Describe alternatives you've considered Not applicable.

Additional context ~This only applies to Qubes OS 4.1 and above. X_ShmAttachFd is introduced in version 1.15 of X.org server, which is not available for Qubes OS 4.0.~ (EDIT: it is, the X server version is already 1.19.3; my apologies).

Relevant documentation you've consulted

Related, non-duplicate issues TBD

marmarek commented 4 years ago

This may be a good idea indeed, but it is too late for this change to go into R4.1 (we are basically in a soft feature freeze), lets schedule it for R4.2 or later.

DemiMarie commented 3 years ago

Ideally, consider looking into gntdev DMA-BUF, to be used with either glamor or Wayland. DMA-BUF is the "right" way to achieve this, ignoring everything else.

How does one use DMA-BUF with Glamor? I did not find any documentation for that.

marmarek commented 3 years ago

This turned out to be not that simple - copying @DemiMarie comment from the PR:

I kept getting BadMatch errors no matter what I tried on the client side. I finally checked the X.Org Server source code, and found this:

    if (fstat(fd, &statb) < 0 || statb.st_size == 0) {
        close(fd);
        return BadMatch;
    }

    shmdesc = malloc(sizeof(ShmDescRec));
    if (!shmdesc) {
        close(fd);
        return BadAlloc;
    }
    shmdesc->is_fd = TRUE;
    shmdesc->addr = mmap(NULL, statb.st_size,
                         stuff->readOnly ? PROT_READ : PROT_READ|PROT_WRITE,
                         MAP_SHARED,
                         fd, 0);

    close(fd);
    if (shmdesc->addr == ((char *) -1)) {
        free(shmdesc);
        return BadAccess;
    }

That is, the server rejects file descriptors pointing to files that appear to be empty, and mmap()s non-empty files in their entirety. This is reasonable in the case of regular files, where sending a descriptor to an empty file is almost certainly a client bug, and where the size of the file determines how large the shared memory segment should be.

However, /dev/xen/gntdev is not a regular file! It is a character device and therefore of course has size 0. There is no way for the GUI daemon to set the size to something else, and the request has no other way to convey this information. Theoretically, the X server could keep the file descriptor open and defer mapping it until xcb_shm_put_image is called, but that would require as-yet-unknown changes on the X server side. And if we can change the X server, we can solve the problem properly: with a new extension that allows the client to specify the sizes. Another alternative is to use the DRI3 extension and dma-bufs, but that would be both significantly more complex and involve less-tested kernel code.

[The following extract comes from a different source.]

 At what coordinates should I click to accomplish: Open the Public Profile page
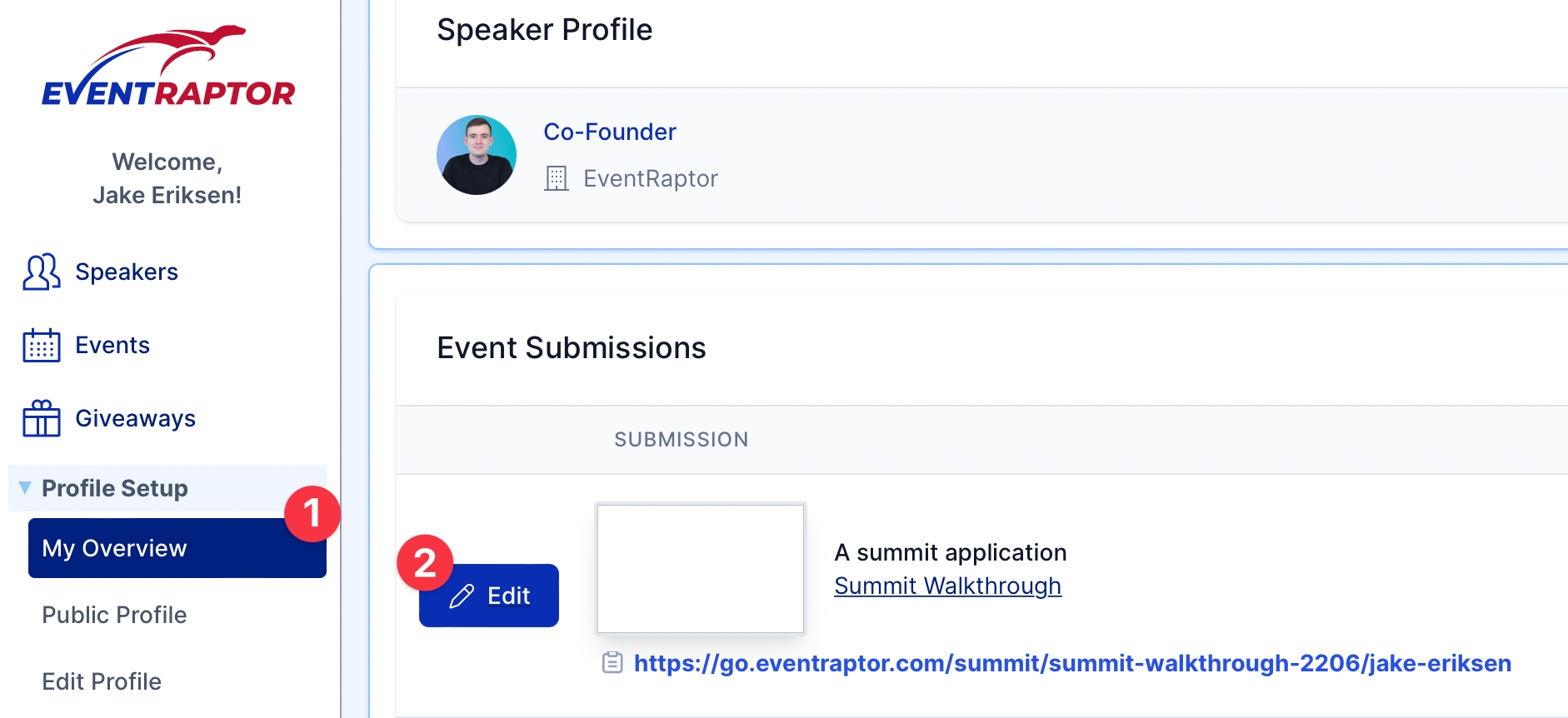coord(114,615)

After discussing it a bit more, @andyhhp gave us an idea: adjust the kernel side, to let the /dev/xen/gntdev (or new device node?) behave like Xorg (or Wayland) wants. Specifically - always use 0 offset (and separate FD for each map), and let the fstat() return the mapping size. That could work, and for Xorg would have an benefit of not requiring DRI3 being present (specifically - working with dummy driver too, which we need). But on the other hand, we'll likely need DMA-BUF anyway, so that sounds like a more logical path to pursue first.

DemiMarie commented 3 years ago

Wayland allows for a size to be passed along with the file descriptor. Furthermore, a fresh instance of gntdev will always set struct ioctl_gntdev_map_grant_ref::index to 0 in the first call to IOCTL_GNTDEV_MAP_GRANT_REF. This means that shmoverride will not be necessary at all under Wayland, provided that we drop support for the old mfn-based method.

marmarek commented 3 years ago

This means that shmoverride will not be necessary at all under Wayland, provided that we drop support for the old mfn-based method.

Yes, this is ok for Wayland version to not support mfn-based sharing.